Hence, Nvidia launched NemoClaw, which rides the OpenClaw wave, before adding enough guardrails to make it vaguely safer. But unfortunately, NemoClaw doesn’t replace OpenClaw; it sits on top of it.
Hugging the crab
As we see from recent articles, there will be many opportunities to make OpenClaw safer. And just like Anthropic, Nvidia believes the answer to OpenClaw is to let Nvidia protect you from it. For this, they add three security architecture components.
The first piece is policy enforcement — a system heavily used in the last few decades. This is the boundary-setting governance layer that hopes to make sure the teenager returns home before evening.
By constraining filesystem and network access, the hope is that an agent will reason about why it is blocked and propose a policy update that the human user can approve. But if it leaves through the bedroom window, it can bypass you altogether, with you being none the wiser. And this multiplies for multi-agent systems.
There is an inherent inefficiency in letting self-evolving agents install packages, learn skills, and spawn subagents only to stop them at the door because you don’t like what they are wearing.
“There is an inherent inefficiency in letting self-evolving agents install packages, learn skills, and spawn subagents only to stop them at the door because you don’t like what they are wearing.”
Overall, the more skills the system knows, the less effective policy enforcement is, as it really only learns after the fact. You either stop tasks so often that they are no longer autonomous, or hope you can out-guess a mastermind that you are paying to solve problems 24/7. In reality, the success of any system will be the experience (and cynicism) of the engineers employed to manage it.
The second piece is privacy routing. This is a good way to both control expenses and to stop giving up quite so much of your IP to the cloud providers. (But this doesn’t stop agents from emailing your passwords out because a third party asked nicely.)
Set up well, you decide what stays local and what queries go to the larger cloud models. A router can make decisions about model selection based on cost and an advanced privacy policy. Unlike cloud providers, Nvidia can make good money selling more chips if you try to run heavy inference on your own machines. But it is always sensible to select the right model for the task.
The third piece is sandboxed execution. This is vital to prevent a bad process from having simple access to neighbouring agent processes, but it also provides a way to test a system with much lower risk by tracking and inspecting intended network traffic. This is also important for long-running tasks that cannot be trivially tested otherwise. If you just want to run agents in a container, you can try NanoClaw.
But truly, “significant advancement over OpenClaw” is a low bar. I would expect more attempts to build secure products from the ground up, but until that happens, companies will bide their time and see where the very bottom of the security failure trench is, before taking the plunge.
Too many claws
By the end of 2026, many small outfits and global organisations will probably have an agentic strategy. Hence, the increasing number of “claws” out there. DefenseClaw. PicoClaw. ZeroClaw. There probably is a Sanity Claws.

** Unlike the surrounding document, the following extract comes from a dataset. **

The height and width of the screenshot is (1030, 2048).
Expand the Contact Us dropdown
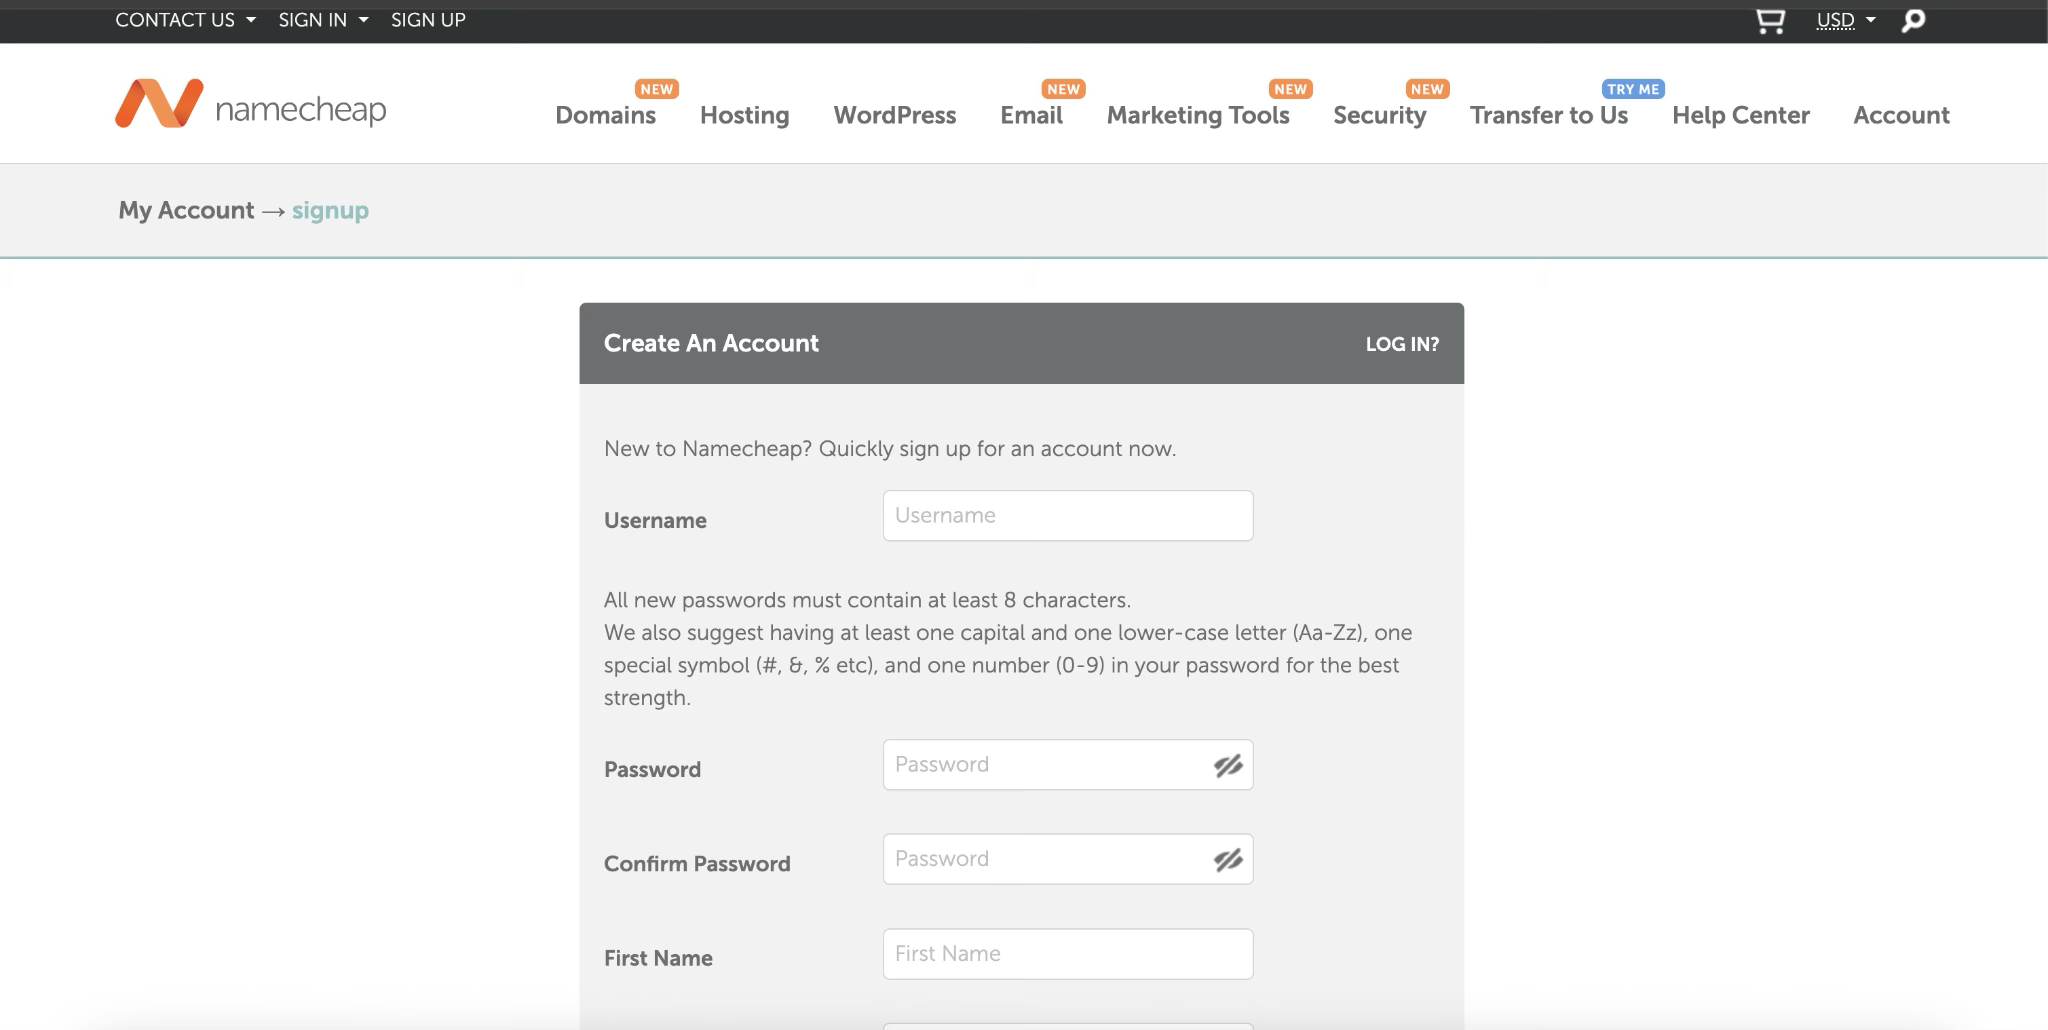(x=185, y=20)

As the corporate market increases its appetite for agentic computing, the next true barrier will be the ability to employ the right staff to control it. While people are warning us about how many developer jobs may be lost (and seeing share prices rise in the hope of lower overheads), what is less discussed is the difficulty of hiring the right people to babysit the new systems. As I’ve mentioned, it is no longer about employing eager young coders — it is more about grizzled vets spotting potential pitfalls throughout the workflow, and working out risk profiles.
“It is no longer about employing eager young coders — it is more about grizzled vets spotting potential pitfalls throughout the workflow, and working out risk profiles.”
The reason why Apple, Google, Microsoft, et al. did not deliver on the early promises of digital assistants and still haven’t is precisely that they can see the problems. In fact, ever since HAL refused to open the pod bay doors, the big companies have been very careful how they frame AI publicly, knowing full well that enough embarrassing failures would cause a hard rejection. That an open-source project like OpenClaw has opened Pandora’s Box is no reason for responsible organisations to ride on hope while underplaying the risks.